Investigar el caso TSJE no debe trabar el proceso democrático

La disposición de Contrataciones Públicas de suspender la licitación para implementar el voto electrónico en las próximas elecciones municipales no debe interferir con la marcha del proceso democrático. Si existen sospechas de que puedan existir irregularidades es bueno investigar, pero hay que encontrar la manera de que todo se aclare sin alterar el plazo para llevar a cabo las próximas elecciones municipales en tiempo y forma. Mucho menos hay que permitir que esta interrupción administrativa sirva al interés de sectores políticos que buscan impedir el desbloqueo de las listas sábanas con el voto electrónico. No hay que privar a la ciudadanía de la posibilidad de castigar con su voto a los candidatos indeseables.

La decisión de la Dirección Nacional de Contrataciones Públicas (DNCP) de suspender –ante denuncias de supuestas irregularidades– el proceso por el cual el Tribunal Superior de Justicia Electoral había llamado a licitación para alquilar máquinas informáticas e implementar el sistema de voto electrónico en las elecciones municipales del próximo año, está generando una situación conflictiva, ya que, según las autoridades del TSJE, la medida puede incidir en que no se lleguen a realizar los comicios en tiempo y forma, con lo cual se verá afectado el cronograma del proceso democrático.

La conflictiva situación plantea varias aristas. Por un lado, las denuncias de presuntas irregularidades ante la licitación por valor de 21 millones de dólares para el alquiler de las máquinas de votación para las elecciones municipales venían en aumento. Se han conocido los cuestionamientos de la empresa británica Smartmatic, acusando que el llamado estaría elaborado para favorecer a la empresa argentina Magic Software Argentina (MSA). Son las únicas dos empresas que presentaron ofertas, de las cinco que inicialmente se mostraron interesadas.

En su resolución conocida el miércoles, el director de Contrataciones Públicas, Pablo Seitz, sostiene que son cinco las protestas ante el proceso: licitación dirigida, cuestionamiento de las bases del pliego, riesgo de que el sistema sea hackeado, tecnología obsoleta y empresas que compiten sin experiencia, asumiendo las mismas críticas que hacía la empresa Smartmatic.
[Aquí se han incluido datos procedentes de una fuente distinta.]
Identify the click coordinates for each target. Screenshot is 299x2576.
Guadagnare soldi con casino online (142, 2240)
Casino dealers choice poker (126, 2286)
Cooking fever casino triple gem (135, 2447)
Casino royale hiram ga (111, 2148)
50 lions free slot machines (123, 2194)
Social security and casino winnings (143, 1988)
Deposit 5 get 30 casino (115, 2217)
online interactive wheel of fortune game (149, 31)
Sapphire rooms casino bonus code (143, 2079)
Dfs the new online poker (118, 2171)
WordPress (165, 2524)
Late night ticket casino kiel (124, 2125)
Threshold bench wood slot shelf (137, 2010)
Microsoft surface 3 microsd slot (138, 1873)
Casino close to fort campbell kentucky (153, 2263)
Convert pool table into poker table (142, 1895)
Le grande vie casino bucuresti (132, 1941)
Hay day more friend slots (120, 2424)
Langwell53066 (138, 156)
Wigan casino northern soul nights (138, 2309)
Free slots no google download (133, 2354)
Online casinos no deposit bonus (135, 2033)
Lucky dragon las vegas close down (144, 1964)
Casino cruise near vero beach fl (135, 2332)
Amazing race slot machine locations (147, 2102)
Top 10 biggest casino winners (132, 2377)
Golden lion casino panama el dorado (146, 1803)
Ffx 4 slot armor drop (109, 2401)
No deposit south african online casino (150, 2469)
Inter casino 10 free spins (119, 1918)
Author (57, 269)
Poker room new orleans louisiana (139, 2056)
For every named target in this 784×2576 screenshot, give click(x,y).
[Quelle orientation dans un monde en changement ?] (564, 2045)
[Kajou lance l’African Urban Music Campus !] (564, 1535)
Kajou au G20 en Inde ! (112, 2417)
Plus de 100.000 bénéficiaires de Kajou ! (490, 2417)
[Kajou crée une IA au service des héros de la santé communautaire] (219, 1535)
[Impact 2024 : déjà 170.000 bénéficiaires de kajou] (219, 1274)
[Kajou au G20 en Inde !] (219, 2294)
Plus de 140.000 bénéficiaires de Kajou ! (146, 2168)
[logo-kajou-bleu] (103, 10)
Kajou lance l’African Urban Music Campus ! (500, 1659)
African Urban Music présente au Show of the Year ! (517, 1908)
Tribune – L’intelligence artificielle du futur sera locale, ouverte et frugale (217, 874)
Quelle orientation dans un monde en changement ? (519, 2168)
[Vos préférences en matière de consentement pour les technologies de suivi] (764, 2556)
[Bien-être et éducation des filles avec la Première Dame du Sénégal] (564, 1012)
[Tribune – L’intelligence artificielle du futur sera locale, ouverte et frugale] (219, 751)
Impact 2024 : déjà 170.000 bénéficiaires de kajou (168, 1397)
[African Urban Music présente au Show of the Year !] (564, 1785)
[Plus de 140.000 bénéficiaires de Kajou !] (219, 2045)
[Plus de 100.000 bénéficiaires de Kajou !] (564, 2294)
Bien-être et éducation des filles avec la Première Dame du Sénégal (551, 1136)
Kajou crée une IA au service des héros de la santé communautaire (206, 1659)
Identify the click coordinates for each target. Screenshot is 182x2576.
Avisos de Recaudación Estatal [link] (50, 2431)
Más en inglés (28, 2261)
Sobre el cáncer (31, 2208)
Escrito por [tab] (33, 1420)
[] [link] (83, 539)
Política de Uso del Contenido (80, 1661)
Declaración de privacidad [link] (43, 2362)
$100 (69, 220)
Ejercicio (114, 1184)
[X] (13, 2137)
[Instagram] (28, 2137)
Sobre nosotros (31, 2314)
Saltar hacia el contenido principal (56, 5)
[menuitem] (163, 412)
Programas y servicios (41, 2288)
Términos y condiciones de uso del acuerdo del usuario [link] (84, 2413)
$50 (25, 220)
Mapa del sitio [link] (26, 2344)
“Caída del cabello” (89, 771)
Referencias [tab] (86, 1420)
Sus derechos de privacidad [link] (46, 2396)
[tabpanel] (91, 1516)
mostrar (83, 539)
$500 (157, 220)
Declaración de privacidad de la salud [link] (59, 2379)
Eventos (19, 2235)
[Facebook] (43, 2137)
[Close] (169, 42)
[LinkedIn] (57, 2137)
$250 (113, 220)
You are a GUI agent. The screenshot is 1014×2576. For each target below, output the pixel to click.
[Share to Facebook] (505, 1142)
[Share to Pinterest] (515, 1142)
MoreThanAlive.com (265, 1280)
Si existen dudas en una licitación pública, es bueno que se abra un proceso de investigación. La Justicia Electoral paraguaya, tras haber sido considerada una institución modelo por su eficiencia, ha ido perdiendo credibilidad tras algunas actuaciones consideradas parciales en favor de algunos sectores políticos. Las misiones de observadores electorales de la Organización de Estados Americanos (OEA) y de la Unión Europea (UE) durante los comicios generales del 2018 habían dejado varios cuestionamientos para mejorar el sistema electoral. Por ello, todo proceso investigativo que ayude a la transparencia resultará saludable para fortalecer el sistema democrático.

Sin embargo, ante las advertencias de las autoridades del TSJE de que esta interrupción puede afectar al cronograma fijado e incluso impedir que los próximos comicios municipales se puedan llevar a cabo en el plazo indicado, hay que encontrar la manera de que todo se aclare sin alterar el proceso democrático.

Mucho más grave sería que se confirme la presunción que tienen algunas organizaciones sociales de que esta interrupción administrativa es una maniobra de sectores políticos ligados al actual Gobierno, que buscan impedir el proceso de desbloqueo de las llamadas listas sábanas o cerradas, que se podrá cumplir luego de una larga lucha ciudadana, a través de la implementación del voto electrónico.

Es bueno garantizar que se adopten todos los mecanismos que permitan la mayor transparencia y participación en las próximas elecciones, pero no se debe permitir alterar el proceso democrático y mucho menos privar a la ciudadanía de la posibilidad concreta de castigar con su voto a los candidatos indeseables.